All our services will require completion of a client intake and consent form which will be sent to you by email, an example is below:
Feather and Flame Holistic Services
Thank you for choosing Feather and Flame. This form helps us understand your needs and ensure our sessions are safe, respectful and effective. All information is confidential and treated with care in accordance with our Privacy Policy.
Name: _________________________________________
Email Address: ___________________________________
Phone Number (optional): _________________________
Location/Time Zone: _____________________________
Preferred Pronouns: _____________________________
Please tick the service(s) you are here for:
☐ Tarot Reading
☐ Reiki Healing
This section helps tailor sessions appropriately. You only need to answer what you feel comfortable sharing.
Are you currently receiving support from a doctor, therapist, or other practitioner?
☐ Yes ☐ No
If yes, please specify (optional):
Do you have any diagnosed mental health conditions you would like me to be aware of?
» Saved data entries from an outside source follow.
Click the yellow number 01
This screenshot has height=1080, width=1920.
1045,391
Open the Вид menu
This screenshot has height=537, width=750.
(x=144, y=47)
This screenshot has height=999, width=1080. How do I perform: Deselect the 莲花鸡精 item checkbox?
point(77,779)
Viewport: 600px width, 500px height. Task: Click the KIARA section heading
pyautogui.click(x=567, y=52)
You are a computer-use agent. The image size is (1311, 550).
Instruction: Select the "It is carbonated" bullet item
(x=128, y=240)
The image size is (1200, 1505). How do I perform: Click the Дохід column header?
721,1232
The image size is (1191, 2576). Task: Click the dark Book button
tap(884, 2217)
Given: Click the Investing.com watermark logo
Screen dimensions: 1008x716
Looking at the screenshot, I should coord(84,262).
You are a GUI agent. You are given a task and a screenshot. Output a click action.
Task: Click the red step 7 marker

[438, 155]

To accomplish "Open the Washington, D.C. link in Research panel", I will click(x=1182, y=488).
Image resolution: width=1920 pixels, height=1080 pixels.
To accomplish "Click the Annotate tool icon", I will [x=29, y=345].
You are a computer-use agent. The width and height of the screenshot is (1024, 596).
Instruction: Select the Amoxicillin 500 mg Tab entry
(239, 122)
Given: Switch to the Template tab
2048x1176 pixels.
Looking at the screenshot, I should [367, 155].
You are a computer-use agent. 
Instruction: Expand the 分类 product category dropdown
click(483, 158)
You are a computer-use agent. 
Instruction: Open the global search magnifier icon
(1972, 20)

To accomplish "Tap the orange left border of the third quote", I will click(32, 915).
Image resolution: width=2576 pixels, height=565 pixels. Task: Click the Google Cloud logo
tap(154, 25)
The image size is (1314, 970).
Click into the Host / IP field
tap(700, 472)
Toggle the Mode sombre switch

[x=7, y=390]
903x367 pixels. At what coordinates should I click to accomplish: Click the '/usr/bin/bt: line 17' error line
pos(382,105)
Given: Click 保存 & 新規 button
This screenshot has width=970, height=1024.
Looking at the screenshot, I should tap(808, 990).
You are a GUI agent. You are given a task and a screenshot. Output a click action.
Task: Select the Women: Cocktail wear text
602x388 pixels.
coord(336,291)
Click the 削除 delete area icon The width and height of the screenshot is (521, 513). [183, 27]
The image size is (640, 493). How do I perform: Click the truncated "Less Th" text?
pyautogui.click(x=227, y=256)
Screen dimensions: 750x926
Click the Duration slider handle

☐ Yes ☐ No ☐ Prefer not to say
Are there any topics or areas you do not want to explore during our work together (e.g., trauma, past lives, certain spiritual themes)?
Please read and tick to acknowledge each point:
☐ I understand that services offered by Feather and Flame are complementary in nature and are not a substitute for medical, psychological, or legal advice or treatment.
☐ I acknowledge that I am responsible for my own decisions, actions and wellbeing throughout and after the session(s).
☐ I understand that confidentiality will be maintained unless there is risk of harm to myself or others, in which case the practitioner may need to take appropriate action.
☐ I understand that I may stop a session at any time if I feel uncomfortable or overwhelmed.
☐ I understand that Reiki may involve energy work and Tarot involves intuitive interpretation, I approach these with an open mind and understand that outcomes are not guaranteed.
☐ I have read and agree to the Terms & Conditions, Refund Policy, Cancellation Policy and Privacy Policy provided by Feather and Flame.
☐ I give my consent to participate in sessions with Feather and Flame.
Signature: ___________________________
Date: ____________________
(If completing digitally, typing your name counts as your signature.)